Avatar: The Way of Water ★★★½
(M) 190 minutes
If they gave out Oscars for ambition alone, James Cameron’s rivals might not bother showing up. His original 2009 Avatar, a 3D action epic about 10-foot aqua-skinned aliens, remains by some measures the most successful movie ever made; 13 years on, the first of four planned sequels will need to perform comparably well just to break even.
Trinity Jo-Li Bliss as Tuk in Avatar: The Way of Water.Credit:20th Century Studios
But this seems entirely achievable, since like its predecessor Avatar: The Way of Water packs in every kind of popular appeal it can. The Avatar franchise, as we may now have to call it, is built on paradoxes all along the line, being family-friendly but violent, pacifist but gung-ho, a plea for the oppressed and a juggernaut designed to conquer the planet.
If Cameron truly believes in anything, it’s the power of big-screen spectacle, and more than ever he’s determined to give us the works: sublimely hazy fantasy-art landscapes, battles on land, sea and air, monsters and cute critters, all realised with the kind of hallucinatory hyperrealism only possible for an honest-to-God obsessive on a budget north of a quarter of a billion USD.
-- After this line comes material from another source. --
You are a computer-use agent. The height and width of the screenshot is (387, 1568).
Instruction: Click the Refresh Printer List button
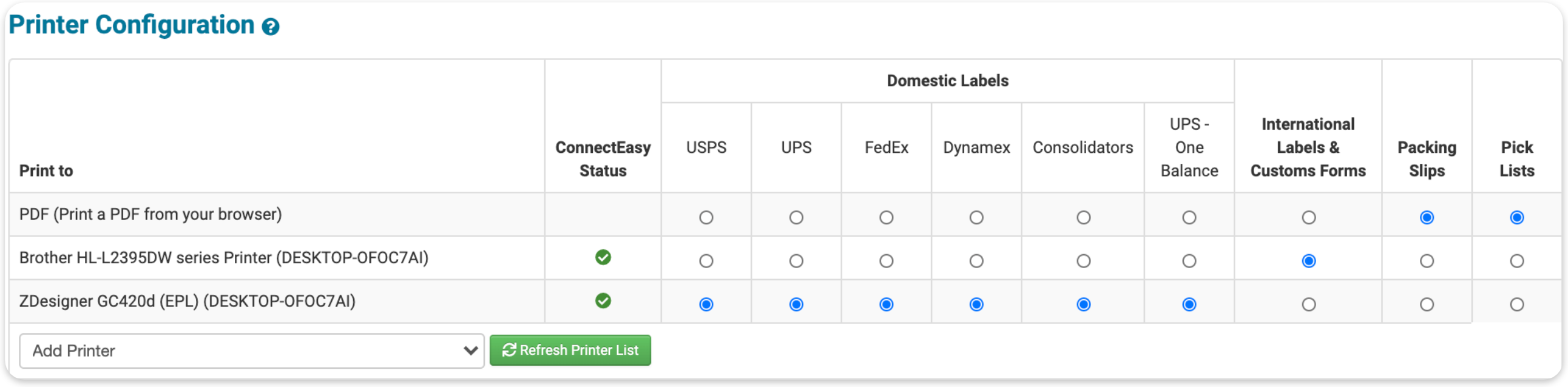[570, 351]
At the same time, Cameron is so steeped in the grammar of Hollywood storytelling there’s hardly a plot move in The Way Of Water that doesn’t feel familiar. Beneath its science fiction trappings, this is basically a romantic adventure story about a coloniser who “goes native”, a tradition that long predates the invention of cinema.
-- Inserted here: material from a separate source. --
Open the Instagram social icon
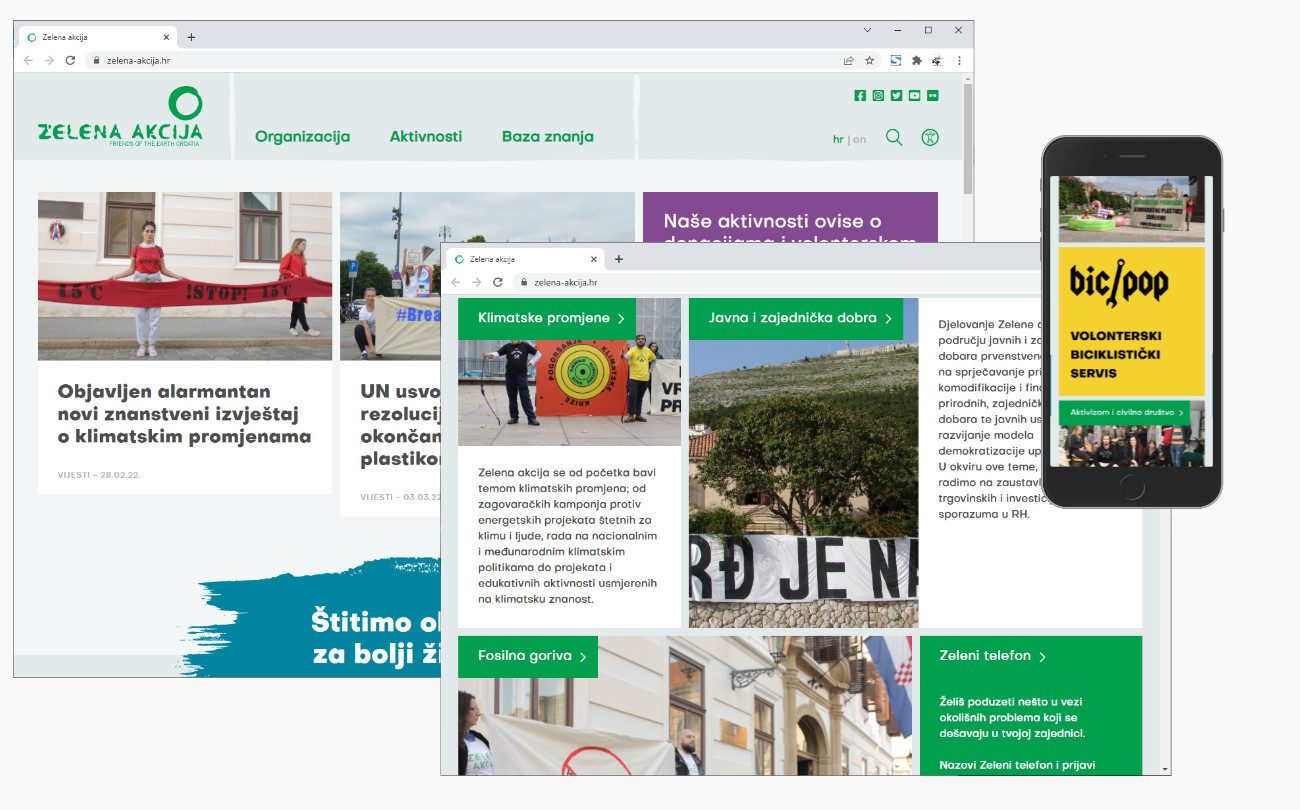The height and width of the screenshot is (810, 1300). [x=878, y=96]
By the end of the first Avatar, the former Marine hero Jake Sully (Sam Worthington) had left his human body behind to begin life anew as a Na’vi – one of the aforesaid blue-skinned aliens living in harmony with nature on Pandora, an idyllic jungle moon a galaxy away from Earth.
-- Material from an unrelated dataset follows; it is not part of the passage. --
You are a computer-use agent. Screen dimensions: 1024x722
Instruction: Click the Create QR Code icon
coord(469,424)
Avatar: The Way of Water is marked by the kind of hallucinatory hyperrealism.Credit:20th Century Studios
A decade on, Jake leads a band of Na’vi insurgents holding out against the human invaders (or “sky people,” as they’re known to their foes). His onetime commanding officer Miles Quaritch (Stephen Lang), the villain of the first film, has meanwhile been reborn in his own Na’vi body – though his transformation, unlike Jake’s, is strictly an outward one.
After the skirmishes that occupy the film’s first act, Jake, his wife Neytiri (Zoe Saldana) and their children are forced to flee, taking refuge with a sea-dwelling clan known as the Metkayina (who resemble the Na’vi but are turquoise and more muscular). Quaritch sets out to hunt them down, but meanwhile there’s time for them to adjust to their new life – and for Cameron to indulge his long-held love of the marine environment.
Whatever the conflict between humans and Na’vi might suggest about comparable struggles on Earth, it mirrors a divide in Cameron’s artistic personality: he has his hippy-dippy side, but also the kind of engineering brain that locks onto problems like how to get the maximum value from an explosion.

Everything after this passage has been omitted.